* TASK
Below are entries. Reproduce exactly the lines between the line holding "The width and height of the screenshot is (760, 427)." and the line holding "Click Imprimer les titres", inclusive, and only those.

(Items from a data source)
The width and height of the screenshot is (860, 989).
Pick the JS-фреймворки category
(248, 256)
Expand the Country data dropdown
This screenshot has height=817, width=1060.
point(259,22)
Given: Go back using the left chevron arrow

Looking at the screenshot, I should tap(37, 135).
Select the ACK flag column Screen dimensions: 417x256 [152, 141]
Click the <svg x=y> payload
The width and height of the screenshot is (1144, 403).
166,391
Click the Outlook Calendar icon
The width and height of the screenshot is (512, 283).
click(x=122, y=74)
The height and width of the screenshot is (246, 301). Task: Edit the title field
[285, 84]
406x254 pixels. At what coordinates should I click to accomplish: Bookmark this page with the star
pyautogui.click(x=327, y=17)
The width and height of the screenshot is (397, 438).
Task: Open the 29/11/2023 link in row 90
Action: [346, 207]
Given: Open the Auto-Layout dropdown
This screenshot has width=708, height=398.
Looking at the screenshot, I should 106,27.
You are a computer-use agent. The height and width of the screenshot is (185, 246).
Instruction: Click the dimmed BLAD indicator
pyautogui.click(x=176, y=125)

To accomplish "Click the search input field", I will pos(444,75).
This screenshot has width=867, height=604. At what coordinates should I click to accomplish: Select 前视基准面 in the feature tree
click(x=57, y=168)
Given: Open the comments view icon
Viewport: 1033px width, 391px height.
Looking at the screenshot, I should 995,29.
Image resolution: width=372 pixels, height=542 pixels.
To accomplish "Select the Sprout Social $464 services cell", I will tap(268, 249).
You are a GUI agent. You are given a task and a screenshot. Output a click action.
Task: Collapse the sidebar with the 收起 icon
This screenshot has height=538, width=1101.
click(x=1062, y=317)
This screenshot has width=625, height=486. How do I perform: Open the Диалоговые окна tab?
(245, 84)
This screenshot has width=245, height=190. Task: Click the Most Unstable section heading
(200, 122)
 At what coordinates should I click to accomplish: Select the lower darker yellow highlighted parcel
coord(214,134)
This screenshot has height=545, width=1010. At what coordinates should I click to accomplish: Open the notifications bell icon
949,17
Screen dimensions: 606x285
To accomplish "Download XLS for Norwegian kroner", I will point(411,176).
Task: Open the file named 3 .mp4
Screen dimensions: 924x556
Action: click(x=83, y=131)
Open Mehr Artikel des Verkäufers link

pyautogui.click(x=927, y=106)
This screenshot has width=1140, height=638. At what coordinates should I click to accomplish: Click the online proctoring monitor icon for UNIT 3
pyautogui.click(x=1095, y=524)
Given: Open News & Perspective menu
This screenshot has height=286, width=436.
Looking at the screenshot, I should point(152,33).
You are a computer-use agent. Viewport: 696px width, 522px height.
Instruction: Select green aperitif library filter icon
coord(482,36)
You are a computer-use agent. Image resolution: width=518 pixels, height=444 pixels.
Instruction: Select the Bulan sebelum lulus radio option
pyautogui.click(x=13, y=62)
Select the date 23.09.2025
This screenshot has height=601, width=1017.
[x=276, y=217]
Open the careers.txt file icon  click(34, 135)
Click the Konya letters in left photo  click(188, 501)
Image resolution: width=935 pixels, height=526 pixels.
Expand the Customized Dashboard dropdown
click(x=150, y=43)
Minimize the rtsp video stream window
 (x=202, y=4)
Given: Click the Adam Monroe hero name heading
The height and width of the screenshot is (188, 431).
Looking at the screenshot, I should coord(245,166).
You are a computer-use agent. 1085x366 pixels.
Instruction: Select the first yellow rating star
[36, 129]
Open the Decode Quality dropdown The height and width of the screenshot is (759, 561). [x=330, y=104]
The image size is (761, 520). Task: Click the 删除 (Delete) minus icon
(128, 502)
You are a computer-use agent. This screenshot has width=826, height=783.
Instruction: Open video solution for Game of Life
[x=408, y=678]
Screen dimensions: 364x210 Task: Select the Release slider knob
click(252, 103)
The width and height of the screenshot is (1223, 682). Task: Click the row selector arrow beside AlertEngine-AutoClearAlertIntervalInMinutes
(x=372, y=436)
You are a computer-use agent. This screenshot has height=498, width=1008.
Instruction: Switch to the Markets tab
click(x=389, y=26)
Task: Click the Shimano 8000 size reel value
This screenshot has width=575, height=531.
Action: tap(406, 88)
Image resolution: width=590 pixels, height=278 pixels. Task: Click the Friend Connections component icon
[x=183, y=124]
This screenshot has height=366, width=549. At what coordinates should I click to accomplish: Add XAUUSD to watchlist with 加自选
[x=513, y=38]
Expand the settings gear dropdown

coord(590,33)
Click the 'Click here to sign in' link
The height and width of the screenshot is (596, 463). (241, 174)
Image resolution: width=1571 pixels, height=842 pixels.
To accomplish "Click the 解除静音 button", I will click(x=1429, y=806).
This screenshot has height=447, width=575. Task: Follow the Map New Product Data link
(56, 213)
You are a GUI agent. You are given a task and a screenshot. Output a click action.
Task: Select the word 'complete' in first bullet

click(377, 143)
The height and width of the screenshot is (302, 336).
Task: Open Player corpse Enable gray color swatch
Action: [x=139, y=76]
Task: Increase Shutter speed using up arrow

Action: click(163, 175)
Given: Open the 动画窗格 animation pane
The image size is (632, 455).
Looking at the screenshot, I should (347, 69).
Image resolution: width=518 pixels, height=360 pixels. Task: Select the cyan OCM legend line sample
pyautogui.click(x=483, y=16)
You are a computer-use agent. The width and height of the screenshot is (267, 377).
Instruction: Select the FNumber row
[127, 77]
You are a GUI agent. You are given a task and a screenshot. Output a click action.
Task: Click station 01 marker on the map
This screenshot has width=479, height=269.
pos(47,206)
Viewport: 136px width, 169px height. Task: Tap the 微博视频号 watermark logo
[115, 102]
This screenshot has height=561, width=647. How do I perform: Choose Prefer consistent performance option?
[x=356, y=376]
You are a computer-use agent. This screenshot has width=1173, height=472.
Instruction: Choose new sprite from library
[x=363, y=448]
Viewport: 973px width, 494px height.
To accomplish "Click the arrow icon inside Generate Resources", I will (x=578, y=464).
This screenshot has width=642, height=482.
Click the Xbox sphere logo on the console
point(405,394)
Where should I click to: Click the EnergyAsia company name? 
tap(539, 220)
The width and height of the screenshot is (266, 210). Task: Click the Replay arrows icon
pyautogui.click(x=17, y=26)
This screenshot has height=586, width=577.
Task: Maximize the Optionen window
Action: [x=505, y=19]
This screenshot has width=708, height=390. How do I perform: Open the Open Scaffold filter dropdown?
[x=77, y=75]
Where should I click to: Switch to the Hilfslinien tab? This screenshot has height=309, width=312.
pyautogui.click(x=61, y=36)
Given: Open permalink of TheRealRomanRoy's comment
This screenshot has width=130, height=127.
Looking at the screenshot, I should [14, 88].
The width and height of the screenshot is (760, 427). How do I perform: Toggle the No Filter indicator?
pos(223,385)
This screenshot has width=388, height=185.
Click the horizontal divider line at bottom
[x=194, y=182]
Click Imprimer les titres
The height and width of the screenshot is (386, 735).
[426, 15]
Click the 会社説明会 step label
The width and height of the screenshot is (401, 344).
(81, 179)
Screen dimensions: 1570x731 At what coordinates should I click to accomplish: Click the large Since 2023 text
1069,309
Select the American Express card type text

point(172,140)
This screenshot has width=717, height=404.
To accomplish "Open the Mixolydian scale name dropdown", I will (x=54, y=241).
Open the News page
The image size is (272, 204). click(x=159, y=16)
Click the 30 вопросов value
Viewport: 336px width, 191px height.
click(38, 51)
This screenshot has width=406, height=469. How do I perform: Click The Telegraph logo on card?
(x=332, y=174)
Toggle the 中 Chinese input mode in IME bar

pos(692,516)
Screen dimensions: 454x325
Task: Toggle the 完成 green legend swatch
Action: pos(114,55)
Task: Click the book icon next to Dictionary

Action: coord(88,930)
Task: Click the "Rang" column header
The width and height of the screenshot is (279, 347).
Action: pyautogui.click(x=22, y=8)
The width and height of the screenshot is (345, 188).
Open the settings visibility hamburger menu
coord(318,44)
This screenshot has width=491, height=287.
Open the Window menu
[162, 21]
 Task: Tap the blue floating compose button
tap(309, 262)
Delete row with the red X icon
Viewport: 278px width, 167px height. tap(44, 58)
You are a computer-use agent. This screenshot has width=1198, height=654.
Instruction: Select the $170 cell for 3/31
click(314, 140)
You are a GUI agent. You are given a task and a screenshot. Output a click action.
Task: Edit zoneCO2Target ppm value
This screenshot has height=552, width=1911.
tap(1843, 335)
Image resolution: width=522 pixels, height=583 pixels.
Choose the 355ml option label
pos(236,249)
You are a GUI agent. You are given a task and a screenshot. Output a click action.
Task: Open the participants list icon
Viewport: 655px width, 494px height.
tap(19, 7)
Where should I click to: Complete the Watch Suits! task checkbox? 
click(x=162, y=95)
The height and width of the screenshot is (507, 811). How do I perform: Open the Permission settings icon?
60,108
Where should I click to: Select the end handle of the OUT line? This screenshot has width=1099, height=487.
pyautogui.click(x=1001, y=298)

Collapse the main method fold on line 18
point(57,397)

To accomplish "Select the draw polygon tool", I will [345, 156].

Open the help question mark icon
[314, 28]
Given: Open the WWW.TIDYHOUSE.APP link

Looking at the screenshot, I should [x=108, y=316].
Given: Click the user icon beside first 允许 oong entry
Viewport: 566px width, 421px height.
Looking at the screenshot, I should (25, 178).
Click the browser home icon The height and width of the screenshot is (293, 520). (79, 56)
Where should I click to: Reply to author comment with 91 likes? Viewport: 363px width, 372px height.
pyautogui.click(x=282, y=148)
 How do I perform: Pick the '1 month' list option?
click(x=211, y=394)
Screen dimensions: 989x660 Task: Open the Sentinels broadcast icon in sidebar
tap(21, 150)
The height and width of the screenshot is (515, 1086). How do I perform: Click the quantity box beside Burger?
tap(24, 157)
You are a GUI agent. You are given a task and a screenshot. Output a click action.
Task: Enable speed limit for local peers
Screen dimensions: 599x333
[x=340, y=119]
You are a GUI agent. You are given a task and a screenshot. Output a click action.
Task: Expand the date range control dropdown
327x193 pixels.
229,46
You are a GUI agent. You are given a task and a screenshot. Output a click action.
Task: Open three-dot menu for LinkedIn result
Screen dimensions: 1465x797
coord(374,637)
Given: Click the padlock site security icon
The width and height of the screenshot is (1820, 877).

* RESPONSE TO THE TASK
The width and height of the screenshot is (760, 427). How do I perform: Toggle the No Filter indicator?
pos(223,385)
This screenshot has width=388, height=185.
Click the horizontal divider line at bottom
[x=194, y=182]
Click Imprimer les titres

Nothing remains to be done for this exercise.